There have also been some surprises in terms of mobile usage, Alexander said. “At first we thought, no one is going to book a cruise on a phone,” she said. But some 47 percent of users begin looking for cruise information on a mobile device, and some 15 percent on a tablet.

University of Alabama

The University of Alabama was similarly surprised about the power of its app to drive sales via mobile. First developed as a digital game day program for fans two years ago, the Alabama Gameday App has now expanded into a campus-wide communications tool.

“We didn’t think people were going to buy tickets over a mobile app,” said Milton Overton, senior associate athletics director at the University of Alabama.

alabama2

Well, not only are they doing so, but the app has also been a major vehicle for bringing in post-game merchandising revenue, once drawing in as much as $1 million via sales of merchandise – everything from computer accessories to signet rings – within a few hours of a successful game.

“This was a killer for us,” said Overton. “Print game program sales were declining, and this has allowed us to generate more income.”

The free app, which has had some 1.6 million views, offers fans game notes, rosters, highlight videos, features, and statistics, as well as helpful information on travel routes, traffic, parking, and closed streets for the day of the game. It also occasionally offers digital coupons that can be redeemed upon purchase.

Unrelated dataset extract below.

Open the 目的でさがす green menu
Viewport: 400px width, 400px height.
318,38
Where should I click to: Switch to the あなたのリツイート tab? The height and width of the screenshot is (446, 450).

The University of Alabama has also adapted the app to serve the needs of other groups such as recruiters and fundraisers. Recruiters in the field like having an iPad app that is not dependent on Internet access, Overton said, as do those who solicit donations for the Crimson Tide Foundation, which awards student-athlete scholarships.

An enterprise version of the app geared toward university donors also delivers them unique content, such as human interest features about individual athletes. Such unique content can also be delivered to “super-fans,” whom the university identifies by incorporating CRM data, such as data from its fan loyalty program, into the app.

“We are trying to develop a relationship with each fan, by capturing the data and giving a value to that customer,” said Overton.

Adobe Digital Publishing Suite Update

Being able to integrate CRM more fully into such apps is not reserved only for the University of Alabama, however. To cap off its symposium, Adobe announced that, starting in early June, the next version of its Digital Publishing Suite will enable users to incorporate CRM data directly into their mobile apps.

David Schmidt, senior solutions marketing manager at Adobe, demonstrated how customer information from Salesforce.com profiles was integrated right into the app, enabling salespeople to call up contact information on a user, or managers to see which pieces of content in a sales presentation used in the field were most popular.

Schmidt said that Adobe’s APIs would enable developers to incorporate information from Salesforce as well as other CRM systems into the app. Adobe is expecting feedback from its customers on the APIs, and will incorporate that into future versions, which are released to the public roughly every nine weeks.